■ SFIDA A:
Nel testo sugli studenti internazionali, quale quota del corpo studentesco di Harvard rappresentano gli studenti internazionali?
■ SFIDA B:
Trascrivi dal testo sugli studenti internazionali il passo da "Secondo un’analisi di" a "20.000 studenti ciascuna.".
■ SFIDA C:
Prosegui il testo sugli studenti internazionali dal punto in cui si interrompe.

■ TESTO DI LETTURA:

Crollo delle iscrizioni internazionali?
Si prevedeva già un calo delle iscrizioni di studenti internazionali per il prossimo anno accademico, alla luce delle recenti politiche dell’amministrazione Trump e degli ostacoli burocratici che l’hanno preceduta. Ma l’ultimo annuncio non potrà che destabilizzare ulteriormente i piani degli studenti stranieri che speravano di iscriversi alle università statunitensi questo autunno.
Un calo significativo delle iscrizioni di studenti stranieri avrà gravi conseguenze sulle finanze delle università, in un momento in cui molti stanno già risentendo della crisi. Circa il 65% degli studenti internazionali negli Stati Uniti paga le tasse universitarie di tasca propria, una percentuale che sale all’80% per gli studenti universitari, secondo l’Institute for International Education. Questa cifra è di gran lunga superiore al numero di studenti statunitensi che pagano l’intera retta, poiché la stragrande maggioranza di loro riceve almeno un qualche tipo di aiuto finanziario.
Secondo un’analisi di Nafsa, durante l’ultimo anno accademico negli Stati Uniti si sono registrati oltre 1 milione di studenti internazionali, contribuendo all’economia con circa 43,8 miliardi di dollari. Ad Harvard, gli studenti internazionali rappresentano circa il 27% del corpo studentesco, una cifra in linea con quella di altre università della Ivy League. Ma decine di migliaia di studenti internazionali frequentano anche altre istituzioni, private e pubbliche, con la New York University, la Northeastern University e la Columbia University che vantano il maggior numero di studenti internazionali, con oltre 20.000 studenti ciascuna.
Perdita di cervelli
Oltre alle tasse universitarie, su cui molte università hanno ormai fatto affidamento, gli studenti internazionali apportano un contributo significativo in diversi settori. Secondo Nafsa, una startup statunitense su quattro con un valore superiore a 1 miliardo di dollari ha almeno un fondatore che è stato uno studente internazionale, e gli studenti internazionali hanno creato o sostenuto oltre 378.000 posti di lavoro negli Stati Uniti.

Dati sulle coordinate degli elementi
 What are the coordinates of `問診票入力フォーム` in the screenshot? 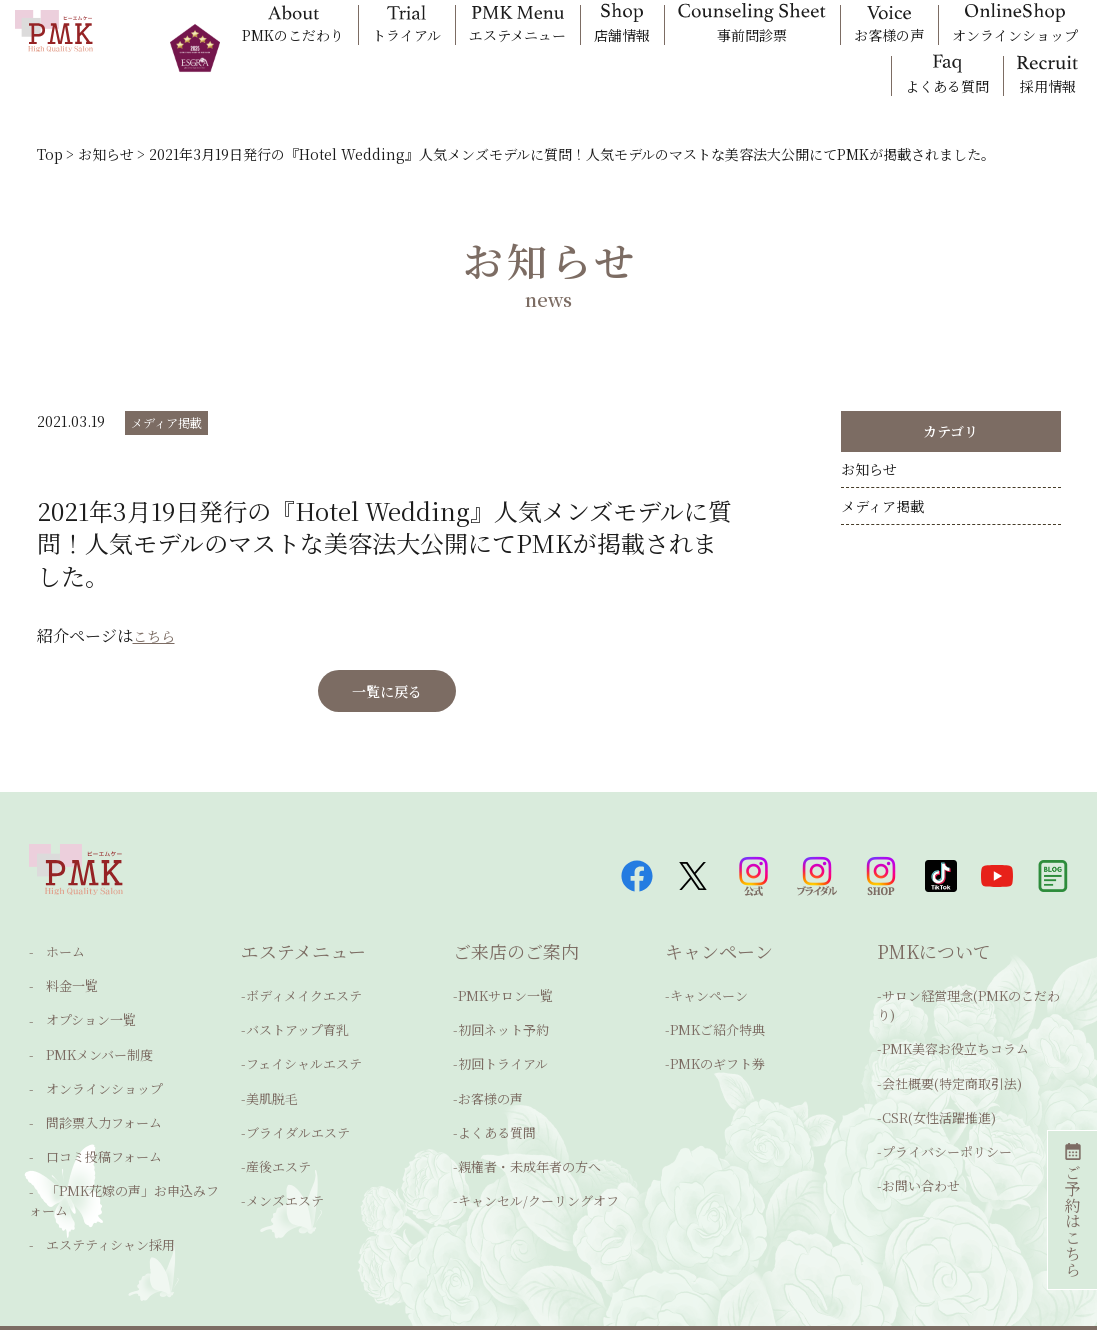 It's located at (92, 1107).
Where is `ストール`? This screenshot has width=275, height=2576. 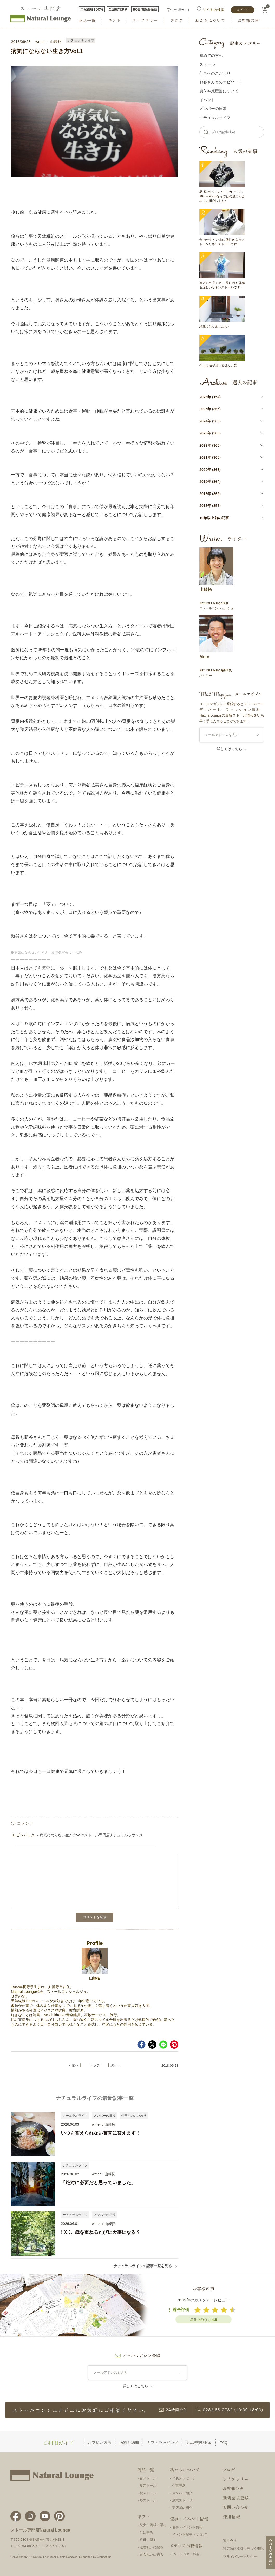
ストール is located at coordinates (207, 64).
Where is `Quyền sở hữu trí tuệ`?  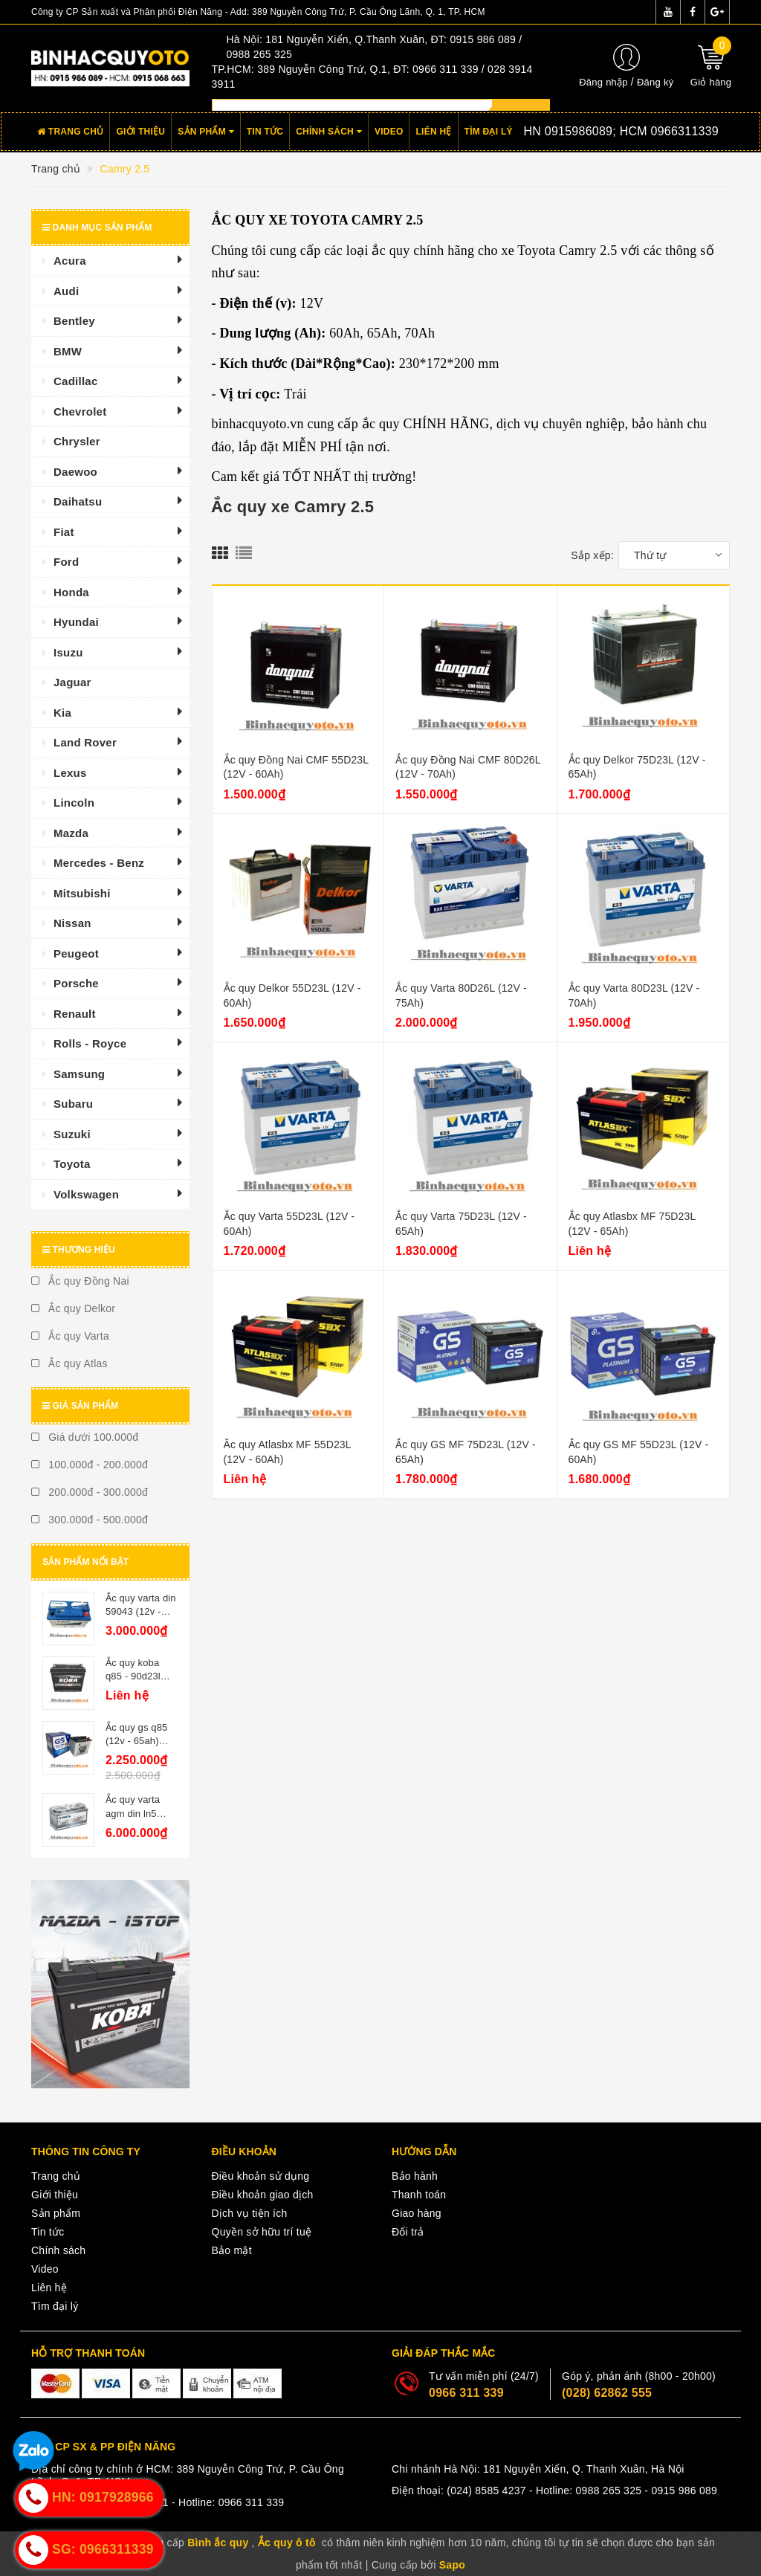 Quyền sở hữu trí tuệ is located at coordinates (262, 2232).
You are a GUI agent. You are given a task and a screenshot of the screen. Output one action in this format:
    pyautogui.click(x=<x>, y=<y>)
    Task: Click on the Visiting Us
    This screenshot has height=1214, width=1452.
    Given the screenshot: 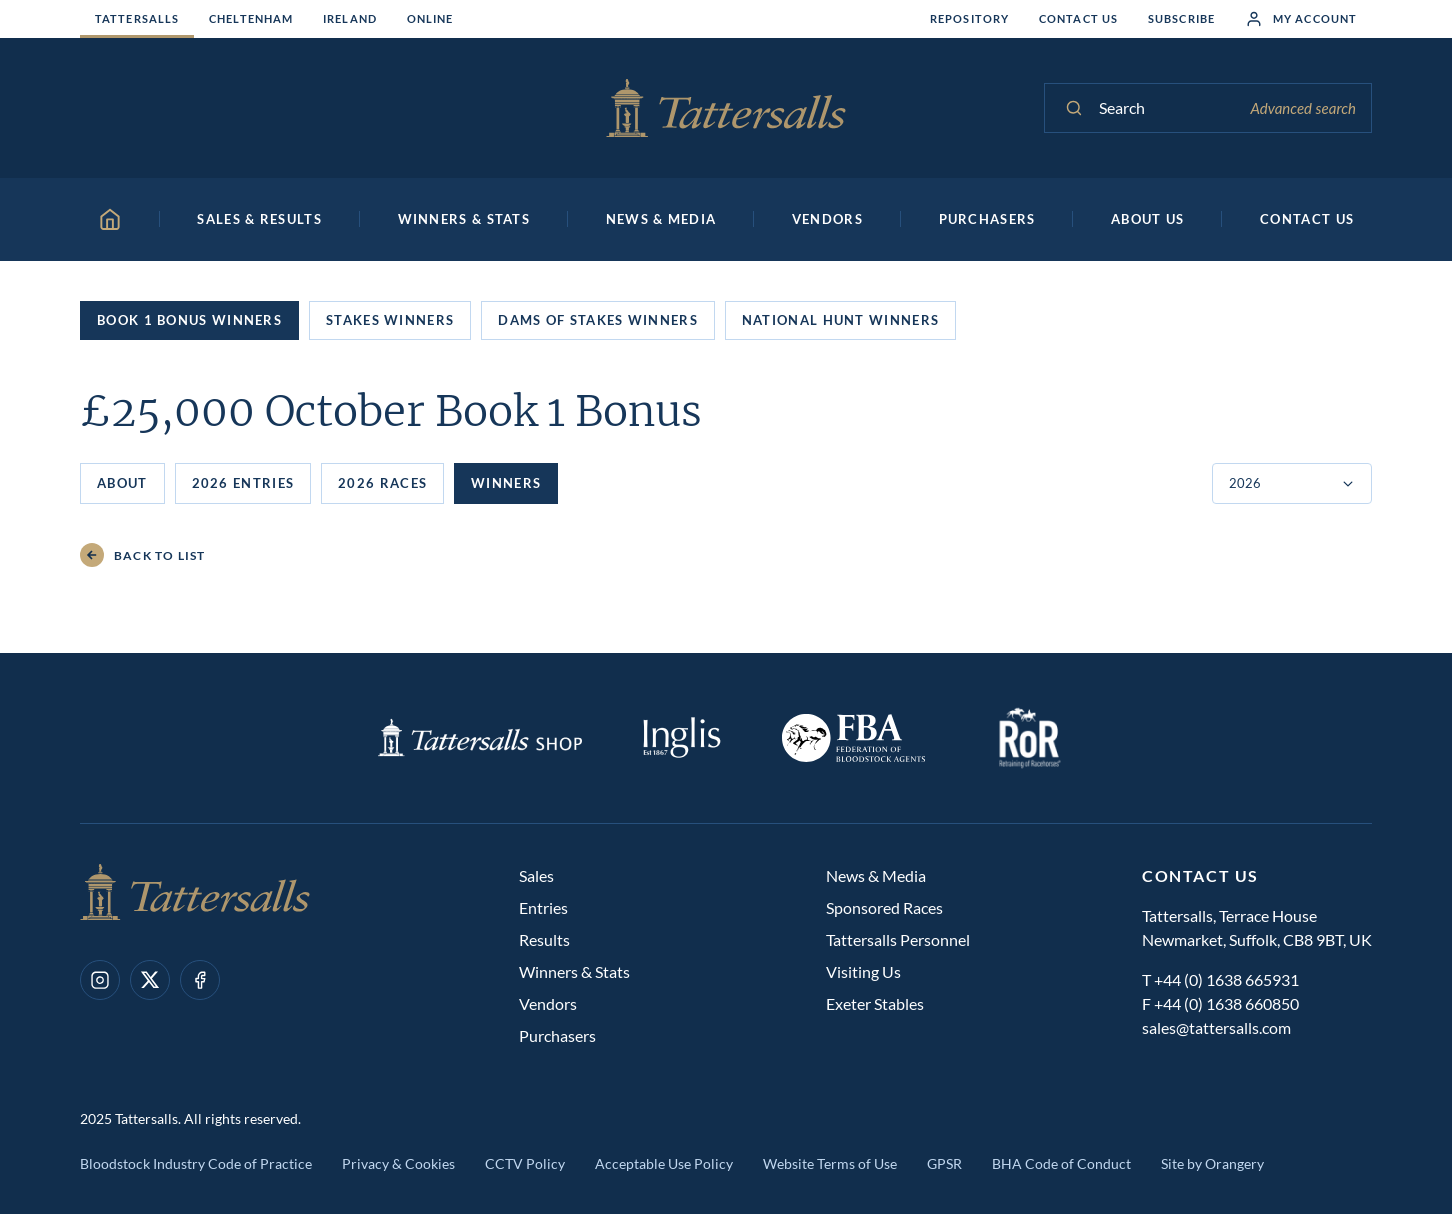 What is the action you would take?
    pyautogui.click(x=863, y=971)
    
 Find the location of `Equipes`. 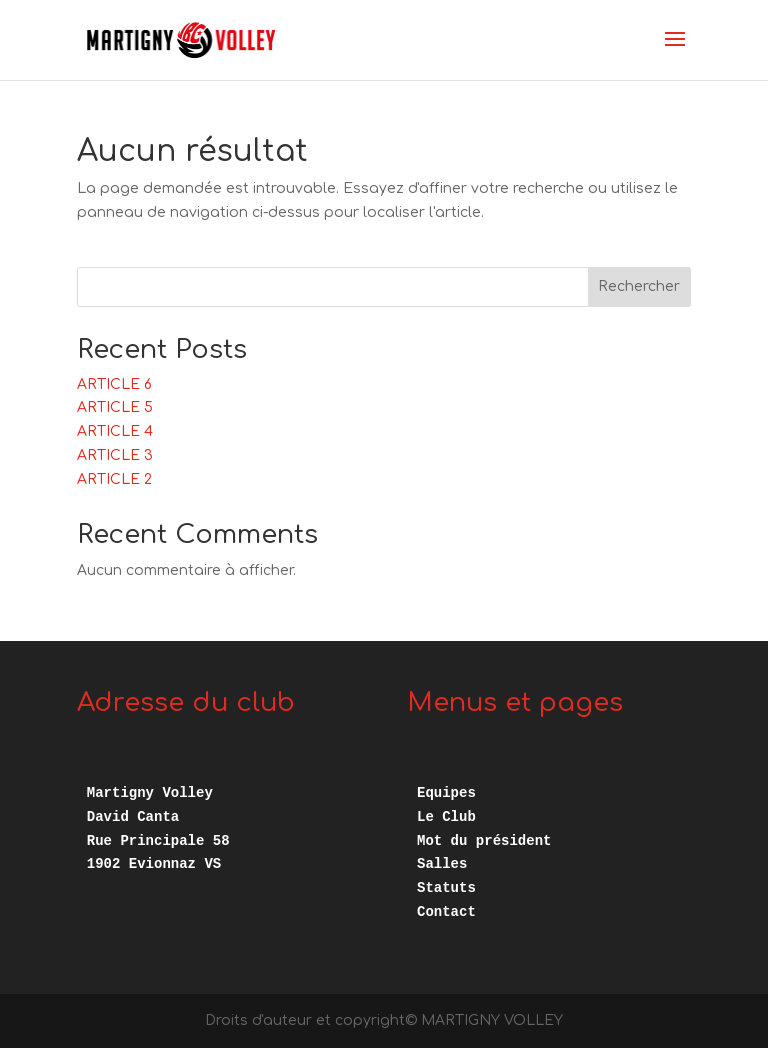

■ RISPOSTA A:
Circa il 27%.

■ RISPOSTA B:
Secondo un’analisi di Nafsa, durante l’ultimo anno accademico negli Stati Uniti si sono registrati oltre 1 milione di studenti internazionali, contribuendo all’economia con circa 43,8 miliardi di dollari. Ad Harvard, gli studenti internazionali rappresentano circa il 27% del corpo studentesco, una cifra in linea con quella di altre università della Ivy League. Ma decine di migliaia di studenti internazionali frequentano anche altre istituzioni, private e pubbliche, con la New York University, la Northeastern University e la Columbia University che vantano il maggior numero di studenti internazionali, con oltre 20.000 studenti ciascuna.

■ RISPOSTA C:
I tentativi dell’amministrazione di reagire contro le università prendendo di mira gli studenti internazionali sono “miopi”, ma avranno “conseguenze a lungo termine”, ha avvertito Aw, CEO e direttore esecutivo del gruppo.
“Per decenni gli Stati Uniti hanno beneficiato dei grandi talenti mondiali”, ha affermato, aggiungendo che molti Paesi erano ansiosi di attirare studenti internazionali lontano dagli Stati Uniti.
Questa primavera, Harvard è diventata uno dei principali obiettivi della rappresaglia di Trump dopo aver intentato causa contro l’amministrazione per i tagli ai finanziamenti – la prima, e finora unica, università a farlo. Per ora, è l’unica università a cui l’amministrazione ha impedito di ospitare studenti internazionali – una mossa che aveva previsto.
Il mese scorso, l’università ha comunicato agli studenti stranieri ammessi che avrebbero potuto accettare contemporaneamente offerte sia ad Harvard che presso università straniere, cosa che non era mai stata consentita prima. In un’e-mail, i responsabili delle ammissioni hanno citato “recenti eventi qui negli Stati Uniti e ad Harvard” e hanno riconosciuto che gli studenti stranieri potrebbero aver bisogno di un “piano di riserva”.
Studenti filopalestinesi
Ma gli studenti internazionali di Harvard, attuali e futuri, non sono gli unici la cui istruzione negli Stati Uniti è a rischio. I sostenitori avevano già lanciato l’allarme: ridurre le iscrizioni alla luce delle recenti revoche dei visti e della detenzione e deportazione di alcuni studenti filopalestinesi. Questi fattori non fanno che aggravare gli ostacoli burocratici preesistenti, tra cui l’aumento del tasso di diniego dei visti – dal 15% di dieci anni fa al 41% dello scorso anno – e la lentezza nelle procedure di rilascio dei visti.
Un resoconto completo dell’impatto delle politiche di Trump non sarà possibile prima dell’autunno, quando le università saranno tenute a comunicare i dati sulle immatricolazioni. Tuttavia, un sondaggio globale sulle università pubblicato all’inizio di questo mese mostra alcuni segnali iniziali, tra cui il calo del 13% delle iscrizioni ai corsi di laurea magistrale in primavera, mentre un’analisi separata dei visti per studenti ha mostrato un calo del 14% nel numero di visti rilasciati dall’inizio dell’anno.
Tali tendenze saranno aggravate dai tagli ai finanziamenti per miliardi di dollari che hanno già destabilizzato gli istituti di ricerca e rischiano di dislocare altrove studenti talentuosi, avvertono gli analisti.
Educazione pro dem nel mirino
Finora, le università hanno cercato di mitigare l’impatto delle politiche di Trump, scoraggiando gli studenti stranieri dal viaggiare all’estero durante le vacanze e offrendosi di metterli in contatto con avvocati specializzati in immigrazione. Ma questo non è molto di fronte a un’amministrazione disposta a spingersi oltre ogni limite nel tentativo di sottomettere le università al suo volere.
Chris Glass, professore di pedagogia al Boston College e ricercatore sulle tendenze degli studenti internazionali, ha fatto riferimento a una campagna nazionale durante la prima amministrazione Trump, durante la quale le università risposero al divieto imposto ai musulmani pubblicando video in cui si diceva agli studenti internazionali: “Siete i benvenuti qui”. Niente di tutto ciò sta accadendo ora.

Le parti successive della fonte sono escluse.